- Text segment -
I taped the edges of the cabinets so I wouldn't get white paint all over my newly painted yellow walls, then I taped off the corners of the shelving since I wouldn't be painting those (the kit doesn't include enough paint to cover the interior of the cabinet so that also explains why I didn't bother taking stuff out of my cabinets).
I didn't take a picture of the first step in the process which was deglossing (oops!). The deglosser worked great though. It took off all the sheen to prep the surface without requiring any sanding. I love that. The pamphlet calls the next step the "bond coat" which would make it sound like it's primer, but it's really just your first coat of color. I chose Pure White for our color. This is what the cabinets looked like after one coat: Pretty streaky, so I did another coat as instructed. This is the most time consuming part. You have to paint the cabinet frame and the back of the cabinet door, then wait 3 hours, then paint the front of the cabinet door, wait 3 hours, then repeat the process for the second coat. Only a second coat didn't work for me. As you can see it was still streaky.
I was aware that some wood grain was supposed to show through when I bought this product, but the original wood color was also still showing through as well, so I went back for round three. The picture below is the result of three coats. Definitely better than two, but still not the coverage I wanted. I think I decided halfway through this project that in this particular room I just wanted cabinets that had that factory-finished white look since our beadboard was that way.

- Data provided -
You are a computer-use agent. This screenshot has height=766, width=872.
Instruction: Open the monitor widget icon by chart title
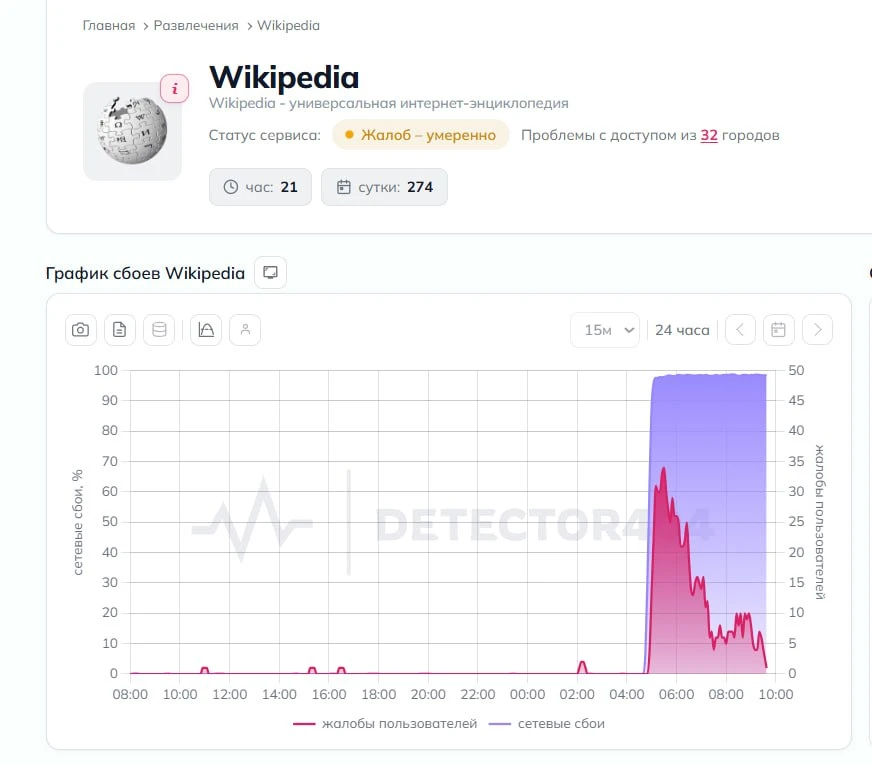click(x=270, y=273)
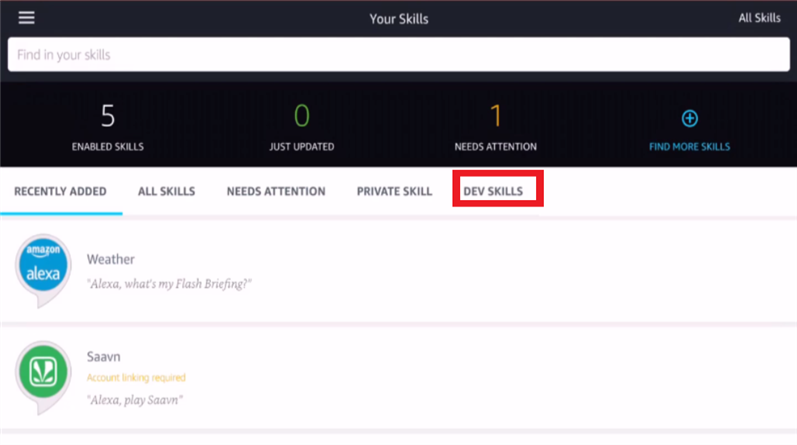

- Instructions for the task -
Print the cabinet-painting account from above again word for word, in full.

- Task result -
I taped the edges of the cabinets so I wouldn't get white paint all over my newly painted yellow walls, then I taped off the corners of the shelving since I wouldn't be painting those (the kit doesn't include enough paint to cover the interior of the cabinet so that also explains why I didn't bother taking stuff out of my cabinets).
I didn't take a picture of the first step in the process which was deglossing (oops!). The deglosser worked great though. It took off all the sheen to prep the surface without requiring any sanding. I love that. The pamphlet calls the next step the "bond coat" which would make it sound like it's primer, but it's really just your first coat of color. I chose Pure White for our color. This is what the cabinets looked like after one coat: Pretty streaky, so I did another coat as instructed. This is the most time consuming part. You have to paint the cabinet frame and the back of the cabinet door, then wait 3 hours, then paint the front of the cabinet door, wait 3 hours, then repeat the process for the second coat. Only a second coat didn't work for me. As you can see it was still streaky.
I was aware that some wood grain was supposed to show through when I bought this product, but the original wood color was also still showing through as well, so I went back for round three. The picture below is the result of three coats. Definitely better than two, but still not the coverage I wanted. I think I decided halfway through this project that in this particular room I just wanted cabinets that had that factory-finished white look since our beadboard was that way.